STATES CHRONICLE – Scientists have discovered a hot Jupiter planet, officially knows as WASP-104b, which is so dark that it is believed to be the darkest planetary body yet discovered.
Located 470 light years from our planet, in the constellation Leo, its title of “hot Jupiter planet” means that it is similar to our largest neighbor in terms of mass. However, WASP-104b but is much closer to its sun, which is a yellow dwarf.
In this case, it is a mere 2.6 million miles away, completing its “year” every few days. (Mercury, in comparison, is almost 36 million miles away from our Sun and takes 88 days to orbit it.)
The Darkness Surrounding this Hot Jupiter Planet, Explained
According to Teo Močnik, the Keele University researcher who discovered WASP-104b, most planets can reflect as much as 70% of their light (like Venus) or as little as 10%. This newly detected world, however, reflects little or no light, to the degree that it was actually very difficult for researchers to find it at all.

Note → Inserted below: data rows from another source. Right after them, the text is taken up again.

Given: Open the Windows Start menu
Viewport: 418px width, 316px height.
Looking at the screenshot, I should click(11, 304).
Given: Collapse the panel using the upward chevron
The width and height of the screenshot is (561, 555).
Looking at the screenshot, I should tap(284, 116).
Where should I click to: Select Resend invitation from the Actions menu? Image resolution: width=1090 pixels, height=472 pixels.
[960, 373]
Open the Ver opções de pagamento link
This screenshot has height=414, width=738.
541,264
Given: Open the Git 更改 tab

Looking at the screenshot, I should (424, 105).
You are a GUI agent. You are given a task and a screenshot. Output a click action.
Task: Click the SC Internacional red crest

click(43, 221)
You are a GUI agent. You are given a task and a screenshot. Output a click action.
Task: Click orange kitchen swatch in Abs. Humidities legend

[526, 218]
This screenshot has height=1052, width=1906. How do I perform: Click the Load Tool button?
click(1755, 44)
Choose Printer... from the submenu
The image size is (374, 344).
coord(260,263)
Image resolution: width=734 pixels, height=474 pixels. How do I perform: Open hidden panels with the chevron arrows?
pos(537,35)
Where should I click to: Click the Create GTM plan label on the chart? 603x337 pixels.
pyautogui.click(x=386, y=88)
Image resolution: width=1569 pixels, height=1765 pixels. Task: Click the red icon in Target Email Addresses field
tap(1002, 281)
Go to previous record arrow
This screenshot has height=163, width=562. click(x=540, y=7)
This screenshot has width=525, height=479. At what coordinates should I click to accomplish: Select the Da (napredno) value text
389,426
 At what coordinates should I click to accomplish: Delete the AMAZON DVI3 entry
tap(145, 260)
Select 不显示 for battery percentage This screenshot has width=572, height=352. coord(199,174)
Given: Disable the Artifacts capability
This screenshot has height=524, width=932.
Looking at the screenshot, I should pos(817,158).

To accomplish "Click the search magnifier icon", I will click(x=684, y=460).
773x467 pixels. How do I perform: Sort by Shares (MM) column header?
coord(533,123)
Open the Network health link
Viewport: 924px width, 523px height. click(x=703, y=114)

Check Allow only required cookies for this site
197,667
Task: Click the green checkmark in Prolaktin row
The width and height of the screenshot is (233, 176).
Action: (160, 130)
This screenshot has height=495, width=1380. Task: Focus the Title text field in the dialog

“From all the dark planets I could find in the literature, this is top five-ish,” states Močnik, the study author as well. “I think top three.”
As a result, specialists describe the planet as “darker than charcoal,” as it absorbs an astounding 97% to 99% of the light from its sun. Again, for contrast, most hot Jupiters reflect no more than 40% of their light.
This new planet beats out the previous darkest planet, WASP-12b, discovered last year. WASP-12b absorbs “just” 94% of its sun’s light.
This may only relate to one side of the planet, however. WASP-104b was noted to be tidally locked, similar to our Moon, with one side always facing its sun and the other facing away.
Močnik’s theory is that the extreme closeness to its sun keeps the hotter side from developing any clouds, which are a major cause of light reflection. The side without any sunlight, meanwhile, may have them.
Its darkness may also relate to the presence of alkali metals in WASP-104b’s atmosphere, as those are known to absorb a lot of visible light.
The study paper, called “WASP-104b is Darker than Charcoal” is currently waiting for peer review.